## Uw opdracht
Geef de onderstaande gegevens woordelijk weer, vanaf het begin tot en met de regel waarin "pos(568,484)" staat.

Opgeslagen items uit een verzameling:
┄┄┄┄┄┄┄┄┄┄

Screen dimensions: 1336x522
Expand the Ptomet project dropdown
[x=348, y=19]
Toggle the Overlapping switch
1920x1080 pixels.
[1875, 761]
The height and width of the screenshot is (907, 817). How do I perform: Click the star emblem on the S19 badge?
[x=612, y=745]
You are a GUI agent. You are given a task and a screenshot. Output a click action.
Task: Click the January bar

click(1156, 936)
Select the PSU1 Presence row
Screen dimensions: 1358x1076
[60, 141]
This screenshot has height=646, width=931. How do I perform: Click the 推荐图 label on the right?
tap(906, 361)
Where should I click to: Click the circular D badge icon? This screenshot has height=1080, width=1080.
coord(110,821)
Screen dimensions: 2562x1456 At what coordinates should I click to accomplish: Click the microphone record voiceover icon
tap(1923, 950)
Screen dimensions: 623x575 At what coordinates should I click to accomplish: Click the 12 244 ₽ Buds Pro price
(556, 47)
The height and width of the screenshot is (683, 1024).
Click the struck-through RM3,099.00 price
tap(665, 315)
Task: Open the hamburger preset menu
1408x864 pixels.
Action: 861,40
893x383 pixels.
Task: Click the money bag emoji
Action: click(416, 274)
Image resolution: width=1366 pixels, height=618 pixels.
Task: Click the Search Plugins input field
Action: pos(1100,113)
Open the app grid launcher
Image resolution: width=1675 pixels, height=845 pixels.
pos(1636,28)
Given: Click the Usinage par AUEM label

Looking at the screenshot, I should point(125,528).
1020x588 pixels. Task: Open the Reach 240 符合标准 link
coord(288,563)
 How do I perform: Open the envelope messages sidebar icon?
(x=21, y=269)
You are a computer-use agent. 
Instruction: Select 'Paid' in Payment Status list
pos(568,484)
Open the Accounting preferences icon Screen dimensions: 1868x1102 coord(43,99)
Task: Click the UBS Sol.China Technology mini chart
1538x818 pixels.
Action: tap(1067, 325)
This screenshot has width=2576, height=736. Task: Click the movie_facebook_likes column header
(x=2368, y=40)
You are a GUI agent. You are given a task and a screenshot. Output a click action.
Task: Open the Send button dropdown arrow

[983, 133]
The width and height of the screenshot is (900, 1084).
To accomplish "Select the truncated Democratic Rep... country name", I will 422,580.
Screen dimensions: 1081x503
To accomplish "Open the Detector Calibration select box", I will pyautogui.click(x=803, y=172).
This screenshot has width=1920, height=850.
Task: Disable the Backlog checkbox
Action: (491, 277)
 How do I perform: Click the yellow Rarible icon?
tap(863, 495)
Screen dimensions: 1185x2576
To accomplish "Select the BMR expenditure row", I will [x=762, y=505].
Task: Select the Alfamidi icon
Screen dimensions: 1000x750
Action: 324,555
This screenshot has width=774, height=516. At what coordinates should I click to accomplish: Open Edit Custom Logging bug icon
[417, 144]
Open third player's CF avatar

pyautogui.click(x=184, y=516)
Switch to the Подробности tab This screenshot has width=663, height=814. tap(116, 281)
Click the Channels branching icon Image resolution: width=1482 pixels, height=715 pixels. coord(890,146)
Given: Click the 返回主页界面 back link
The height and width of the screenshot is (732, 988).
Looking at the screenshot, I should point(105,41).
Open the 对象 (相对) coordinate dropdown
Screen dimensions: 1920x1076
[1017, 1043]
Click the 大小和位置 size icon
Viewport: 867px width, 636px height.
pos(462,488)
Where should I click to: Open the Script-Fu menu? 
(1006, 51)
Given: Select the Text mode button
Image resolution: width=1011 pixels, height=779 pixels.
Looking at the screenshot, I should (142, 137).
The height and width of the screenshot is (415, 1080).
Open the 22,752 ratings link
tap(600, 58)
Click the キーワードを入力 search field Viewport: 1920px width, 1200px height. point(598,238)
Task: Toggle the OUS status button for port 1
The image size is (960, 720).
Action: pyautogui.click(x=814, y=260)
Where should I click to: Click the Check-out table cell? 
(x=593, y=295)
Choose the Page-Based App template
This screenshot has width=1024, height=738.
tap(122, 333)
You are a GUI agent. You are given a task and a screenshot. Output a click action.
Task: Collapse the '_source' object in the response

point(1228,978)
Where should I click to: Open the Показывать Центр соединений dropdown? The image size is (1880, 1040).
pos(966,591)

┄┄┄┄┄┄┄┄┄┄

## Volledig antwoord
Screen dimensions: 1336x522
Expand the Ptomet project dropdown
[x=348, y=19]
Toggle the Overlapping switch
1920x1080 pixels.
[1875, 761]
The height and width of the screenshot is (907, 817). How do I perform: Click the star emblem on the S19 badge?
[x=612, y=745]
You are a GUI agent. You are given a task and a screenshot. Output a click action.
Task: Click the January bar

click(1156, 936)
Select the PSU1 Presence row
Screen dimensions: 1358x1076
[60, 141]
This screenshot has height=646, width=931. How do I perform: Click the 推荐图 label on the right?
tap(906, 361)
Where should I click to: Click the circular D badge icon? This screenshot has height=1080, width=1080.
coord(110,821)
Screen dimensions: 2562x1456 At what coordinates should I click to accomplish: Click the microphone record voiceover icon
tap(1923, 950)
Screen dimensions: 623x575 At what coordinates should I click to accomplish: Click the 12 244 ₽ Buds Pro price
(556, 47)
The height and width of the screenshot is (683, 1024).
Click the struck-through RM3,099.00 price
tap(665, 315)
Task: Open the hamburger preset menu
1408x864 pixels.
Action: 861,40
893x383 pixels.
Task: Click the money bag emoji
Action: click(416, 274)
Image resolution: width=1366 pixels, height=618 pixels.
Task: Click the Search Plugins input field
Action: pos(1100,113)
Open the app grid launcher
Image resolution: width=1675 pixels, height=845 pixels.
pos(1636,28)
Given: Click the Usinage par AUEM label

Looking at the screenshot, I should point(125,528).
1020x588 pixels. Task: Open the Reach 240 符合标准 link
coord(288,563)
 How do I perform: Open the envelope messages sidebar icon?
(x=21, y=269)
You are a computer-use agent. 
Instruction: Select 'Paid' in Payment Status list
pos(568,484)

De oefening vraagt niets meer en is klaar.